コウテイペンギンは南極大陸の際のアイス・シェルフや海氷上に集まり、巣は作らず、立ったまま足の上に卵を乗せて抱卵斑で覆って温めます。孵化した雛は寒さから身を守るため親の育児嚢に入って育ち、体が大きくなると育児嚢から出て、子供だけの集団のクレイシに加わります。ブリザードが吹く時は集まって、密集したハドルを作って寒さに耐えます。餌捕りから帰った親は、鳴き声で自分の子供を捜して餌を与え、育った雛は12〜1月に換毛が始まり、2月までにはすっかり大人の羽毛に生え変わります。
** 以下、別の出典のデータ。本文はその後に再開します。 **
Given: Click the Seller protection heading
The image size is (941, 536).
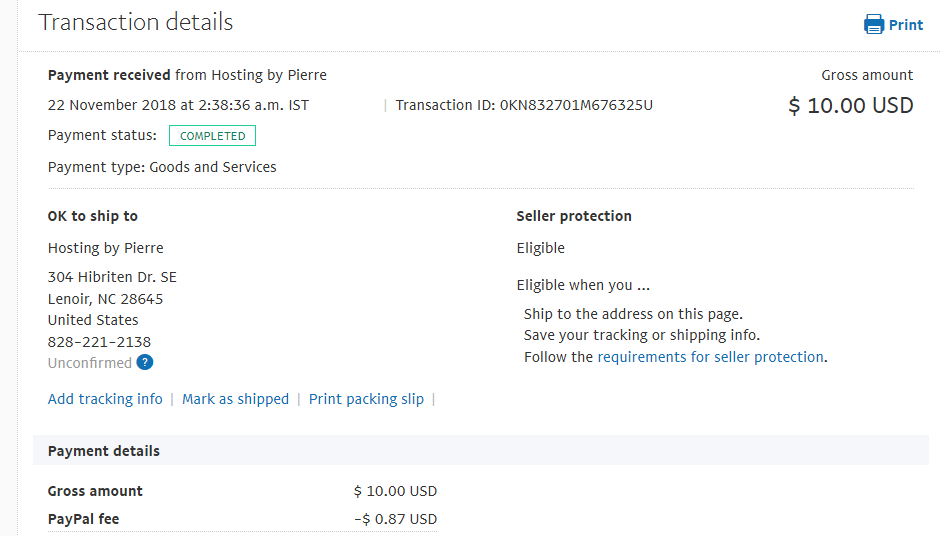Looking at the screenshot, I should [574, 216].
南極大陸でキャンプし、可愛い子供の写真をたくさん撮影しました。


ブリザードの強風を、育児嚢の中で耐え忍ぶ赤ちゃん

寒さから身を守るために子供が密集して集まり「ハドル」を形成する

ブリザードの強風を、親の影で耐え忍ぶ赤ちゃん


そろそろ育児嚢に入れなくなってきた赤ちゃん

親の育児嚢から顔を出す赤ちゃん

餌をもらう赤ちゃん


ひなの第二幼綿羽は全体に灰色のふさふさした毛

黒い顎の線と額に囲まれ、白い氷上で親が見つけやすい

産毛姿の子供の可愛さはペンギン中で一番


産毛はたった4〜5ヶ月で脱ぎ捨てる

生まれて一年の若い固体が換羽近い雛たちを見守る

たくさんの子供を集めた保育園


 ◆ 海の一言 : 『ペンギン』


「ペンギン」の語源となったのは、北半球に棲んでいた飛べない大きな鳥、オオウミガラスで、頭の白い斑点から古代ケルト語で「白い頭」という意味の「ペン・グウィン」と呼んだのです。その後、南半球でペンギンが発見され、種として記載された時、「ペン・グウィン」に似た発音のラテン語で「太った鳥」「太っちょ」という意味がある penguinusとの属名があてられ、英語のペンギンもこの変形とされます。元祖「ペンギン」のオオウミガラスは絶滅し、南半球の飛べない鳥たちにその名が引き継がれたのです。